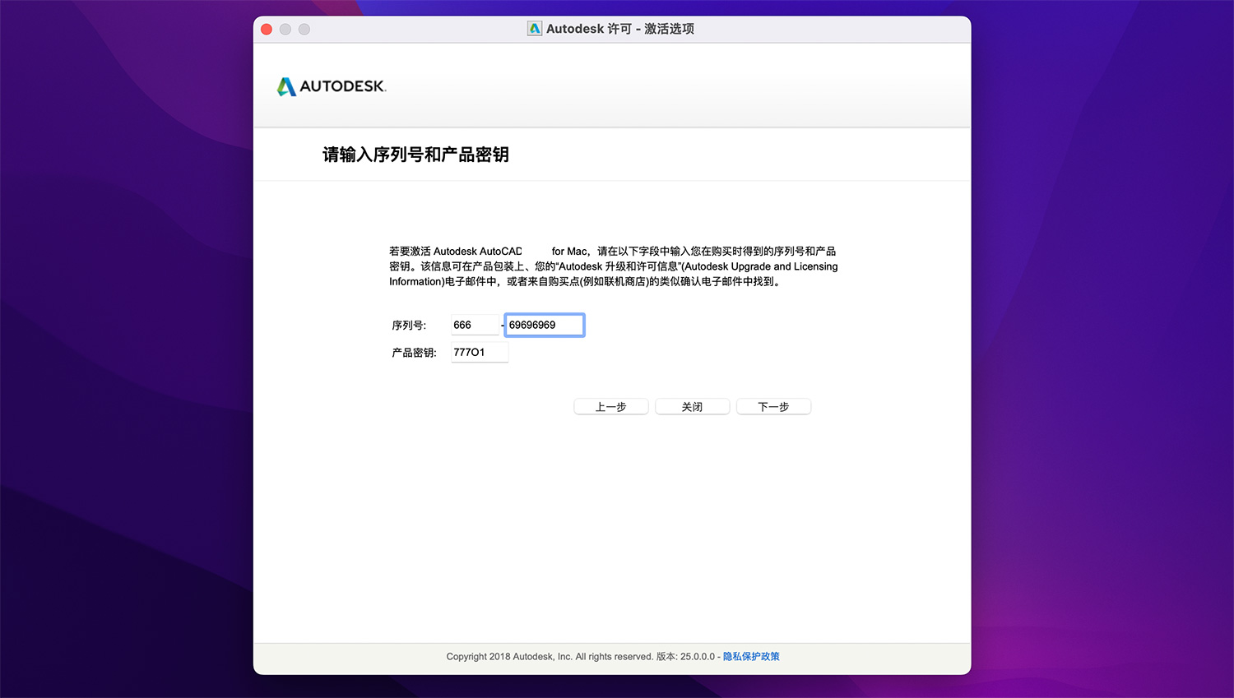1234x698 pixels.
Task: Click the activation instructions paragraph
Action: click(613, 266)
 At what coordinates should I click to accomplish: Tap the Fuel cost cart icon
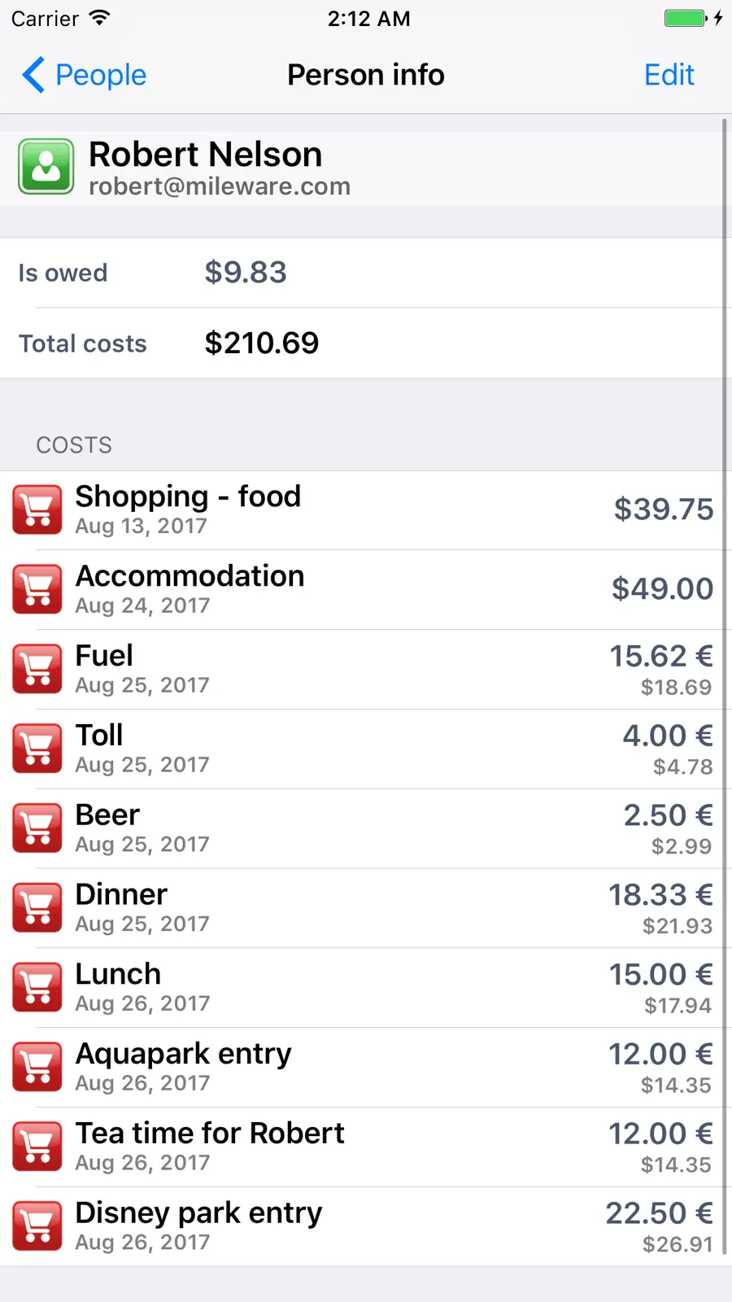37,669
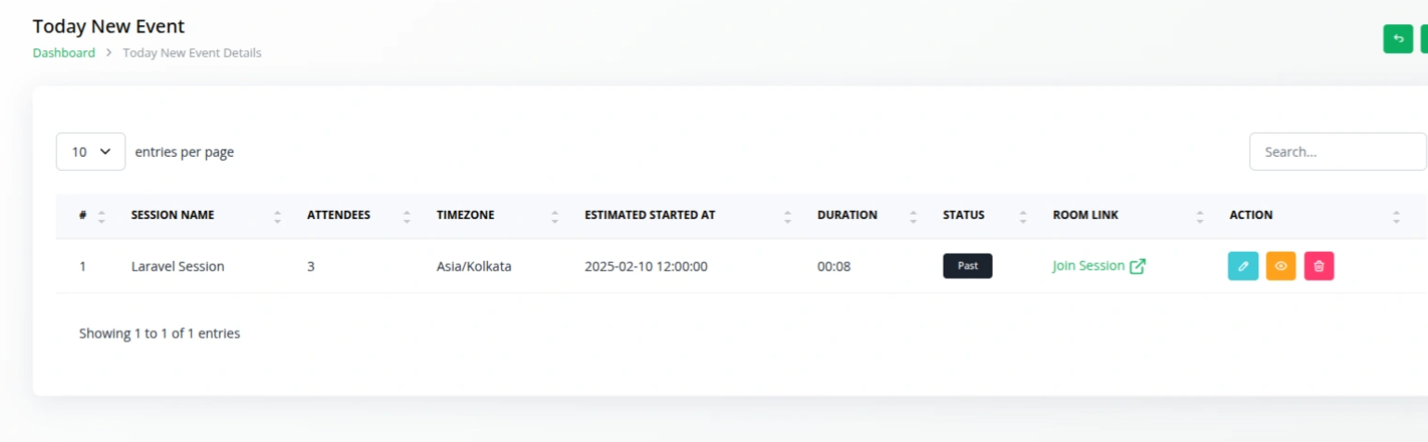Sort table by Session Name column
The height and width of the screenshot is (442, 1428).
click(277, 215)
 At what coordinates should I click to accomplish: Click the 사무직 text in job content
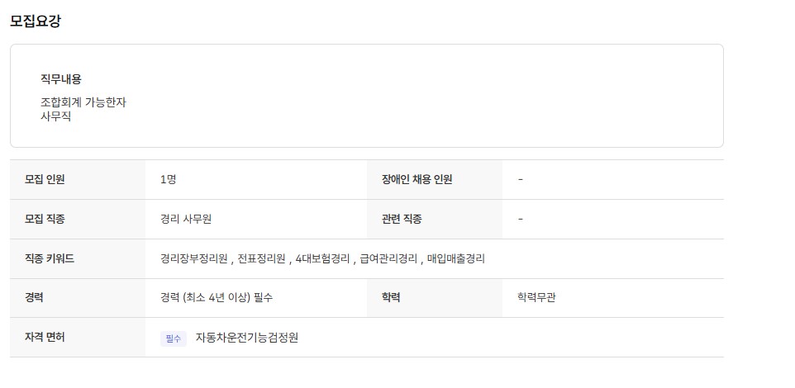tap(56, 116)
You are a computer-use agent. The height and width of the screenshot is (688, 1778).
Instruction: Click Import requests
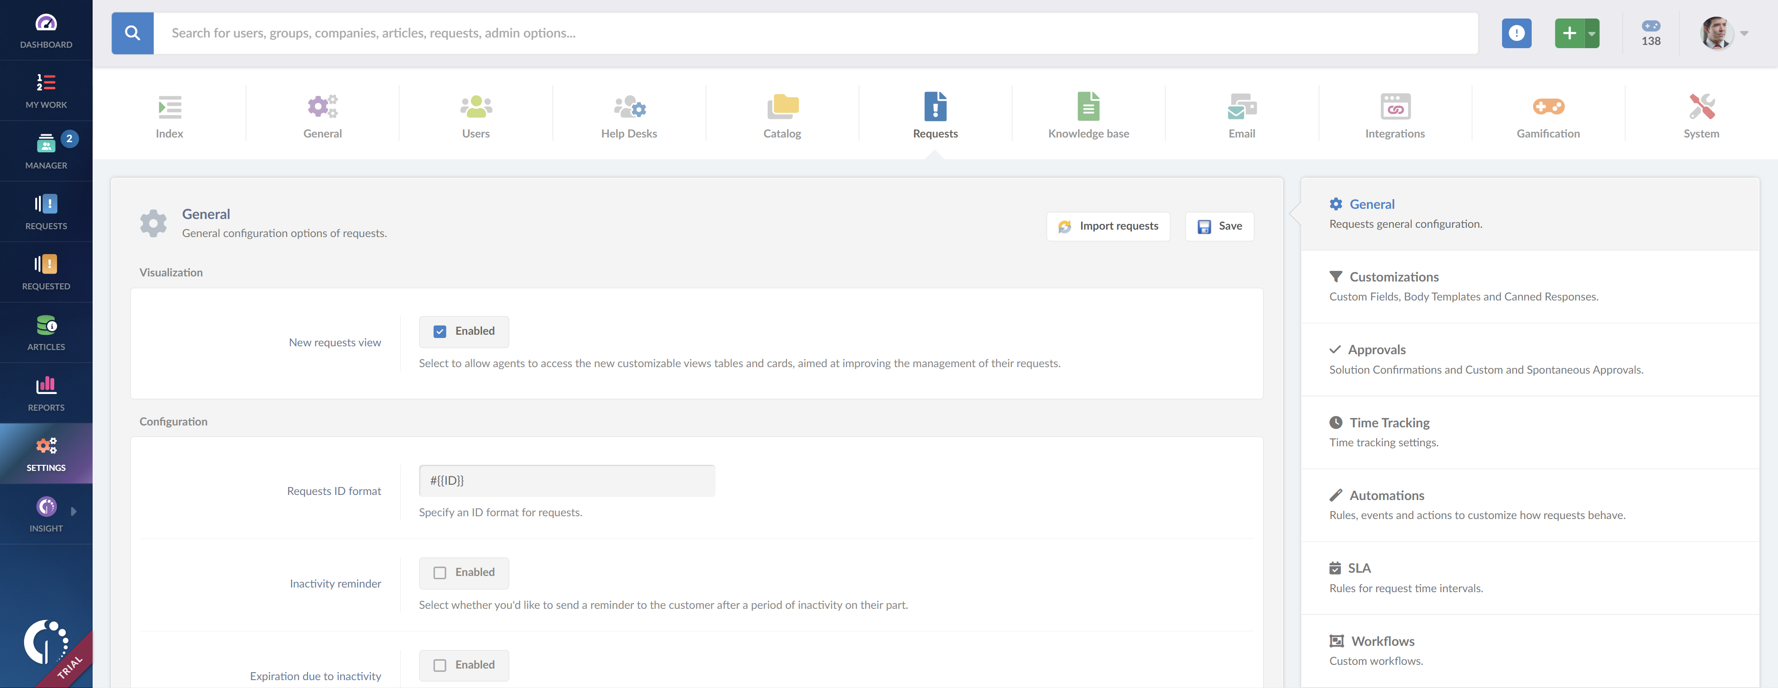[x=1108, y=226]
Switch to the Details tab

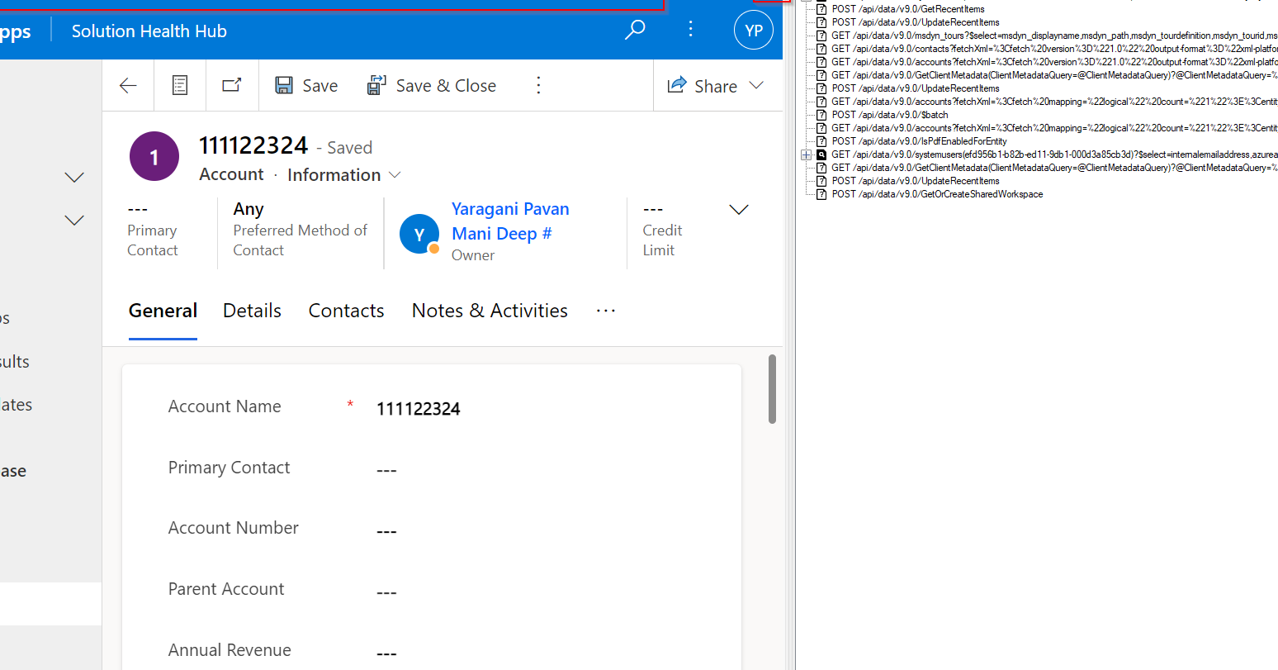(252, 311)
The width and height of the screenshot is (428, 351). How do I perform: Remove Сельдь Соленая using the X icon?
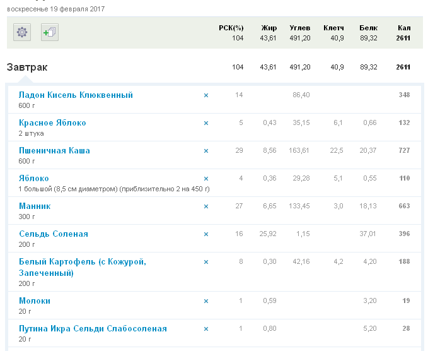tap(205, 234)
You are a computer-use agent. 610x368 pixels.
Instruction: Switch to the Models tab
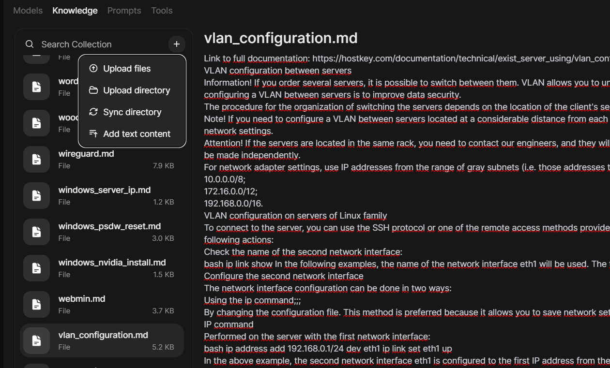[28, 11]
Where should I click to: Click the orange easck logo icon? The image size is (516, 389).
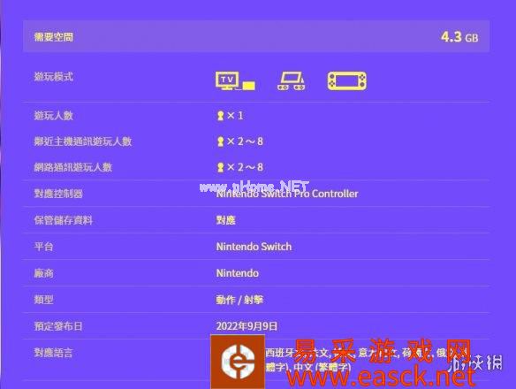[238, 362]
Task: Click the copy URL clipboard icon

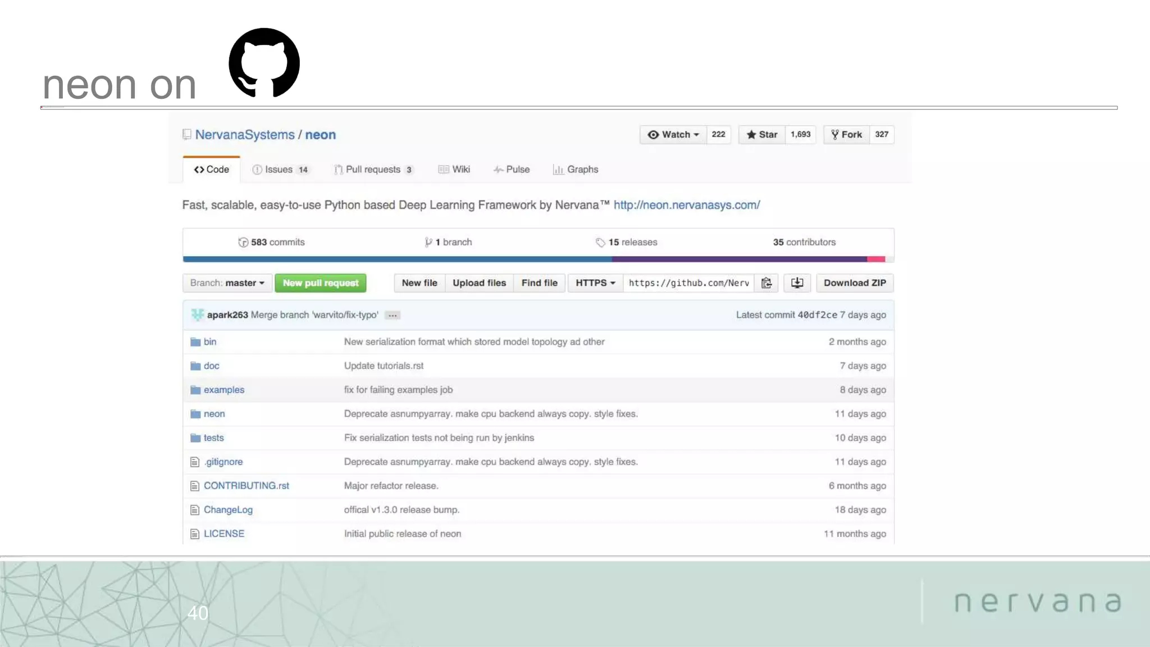Action: point(766,283)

• [Written problem] Could you reproduce every line of the data above word for word, leaving out the pictures?

• [Completed task]
1234x698 pixels.
Task: Click the activation instructions paragraph
Action: click(613, 266)
 At what coordinates should I click to accomplish: Tap the Fuel cost cart icon
37,669
Sort table by Session Name column
The height and width of the screenshot is (442, 1428).
click(277, 215)
 At what coordinates should I click to accomplish: Click the 사무직 text in job content
tap(56, 116)
You are a computer-use agent. The height and width of the screenshot is (688, 1778).
Instruction: Click Import requests
[x=1108, y=226]
Switch to the Details tab

(252, 311)
The width and height of the screenshot is (428, 351). How do I perform: Remove Сельдь Соленая using the X icon?
tap(205, 234)
You are a computer-use agent. 610x368 pixels.
Instruction: Switch to the Models tab
[28, 11]
Where should I click to: Click the orange easck logo icon? The image size is (516, 389).
[238, 362]
Task: Click the copy URL clipboard icon

Action: point(766,283)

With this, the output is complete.